Он засмеялся почти угрожающе над тем, как, в сущности, ему мало надо для счастья, но вот упрямцы отказывают и в этом!
— Я счастлив видеть в нём хоть тень усердия. Я счастлив, что ещё могу предупредить вас, какой опасности подвергаете вы себя и своё семейство, разрешая Дантесу следовать за вами подобно тени. Я счастлив, наконец, тем, что вчера вечером видел вашу тень на занавесках, когда проезжал случайно...
Психея подняла спокойные, опасные своим спокойствием глаза.
— Я был счастлив: вы оставались дома, в семейном кругу, — объяснил он. — Что может быть лучше? Но берегитесь, мадам, тени обладают свойством сгущаться... И берегите мужа.

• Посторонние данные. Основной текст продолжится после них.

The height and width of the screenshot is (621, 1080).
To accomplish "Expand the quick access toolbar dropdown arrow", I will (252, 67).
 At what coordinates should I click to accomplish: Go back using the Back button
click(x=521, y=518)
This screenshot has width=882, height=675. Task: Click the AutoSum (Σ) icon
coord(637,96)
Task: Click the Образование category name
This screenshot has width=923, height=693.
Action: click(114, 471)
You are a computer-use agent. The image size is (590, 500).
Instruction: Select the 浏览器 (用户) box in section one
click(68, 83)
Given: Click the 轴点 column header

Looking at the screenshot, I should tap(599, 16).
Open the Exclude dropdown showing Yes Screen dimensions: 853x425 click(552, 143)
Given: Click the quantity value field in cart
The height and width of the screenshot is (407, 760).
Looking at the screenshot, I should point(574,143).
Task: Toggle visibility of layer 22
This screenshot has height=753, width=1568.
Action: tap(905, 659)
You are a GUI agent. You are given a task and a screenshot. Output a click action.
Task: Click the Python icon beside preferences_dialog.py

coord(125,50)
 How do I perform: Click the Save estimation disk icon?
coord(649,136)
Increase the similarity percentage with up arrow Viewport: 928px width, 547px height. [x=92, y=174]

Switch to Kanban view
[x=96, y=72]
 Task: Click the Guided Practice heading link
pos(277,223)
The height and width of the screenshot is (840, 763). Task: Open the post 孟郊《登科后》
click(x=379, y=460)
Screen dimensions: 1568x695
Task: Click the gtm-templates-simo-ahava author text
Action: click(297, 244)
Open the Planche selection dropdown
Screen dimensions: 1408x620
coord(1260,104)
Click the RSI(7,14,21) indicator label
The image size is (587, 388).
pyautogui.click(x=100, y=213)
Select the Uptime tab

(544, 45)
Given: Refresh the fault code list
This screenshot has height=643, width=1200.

Тут он мог быть совершенно доволен собой. Озадачивать, давая наставления, он любил едва ли не больше всего. Николай Павлович искренне считал, что семейные дела его подданных — его дела. А дела этой неосторожной, прекрасной и пока добродетельной женщины — тем более. Он искренне собирался всего лишь руководить ею. Но в то же время его самолюбие, как отмечали современники, почти женское, было уязвлено.
«ЗАКРУЖИЛИСЬ БЕСЫ РАЗНЫ...»
И тут начинает с особой силой играть версия, что не один страх дуэли, но приказ самого императора заставил Дантеса сделать предложение Екатерине Гончаровой.
Вполне возможно, был момент, когда Дантесу хотелось, чтоб земля разверзлась и Екатерина Николаевна перестала существовать. Он сидел в кресле, весь подавшись вперёд, и бил себя по коленям, затянутым в лосины. Голос его, как у избалованного ребёнка, прорывался визгом:
— Я не стерплю, чтоб мне приказывали! Я уеду, я часа не пробуду в этой стране, где нет законов! Это не для меня — так глупо попасться на удочку. Лучше — скандал.
— Но, Жорж, скандал сметёт всё, в том числе нас. В самом тяжёлом надо уметь выбрать если не приятное, то рациональное. Во всяком случае, тебе предстоит делать хорошую мину и тем старательнее, чем хуже вышла игра, — что-нибудь подобное вполне мог произнести старик Геккерн. И мог пообещать, кряхтя и изображая из себя страдальца, что съездит за советом к Нессельроде: вдруг да подскажет влиятельнейший приятель, как вывернуться.
Вывернуться из необходимости стреляться с Пушкиным — это было одно. Вывернуться из-под приказа царя — другое.
И тут Дантес, как-то мигом успокоившись, спросил своего покровителя:
— Но ведь и она недурна? Как на ваш вкус?
Геккерн помолчал, а потом ответил спокойно, будто никакой язвительности не заключалось в его словах:
— Кто-то сравнивал, я слышал, её с ручкой от метлы. А другой — с иноходцем.
Он дразнил своего любимца с наслаждением. И в то же время достаточно осторожно. Кто его знает, этого Жоржа, — зависим, как будто предан, но может вспылить и в самом деле послать к чёрту и Россию, и его самого. А тогда пропадёт вся полнота, вся раздражительная праздничность жизни, вся соль, весь перец — всё, что Жорж своей молодостью и красотой привнёс в его хмурое существование.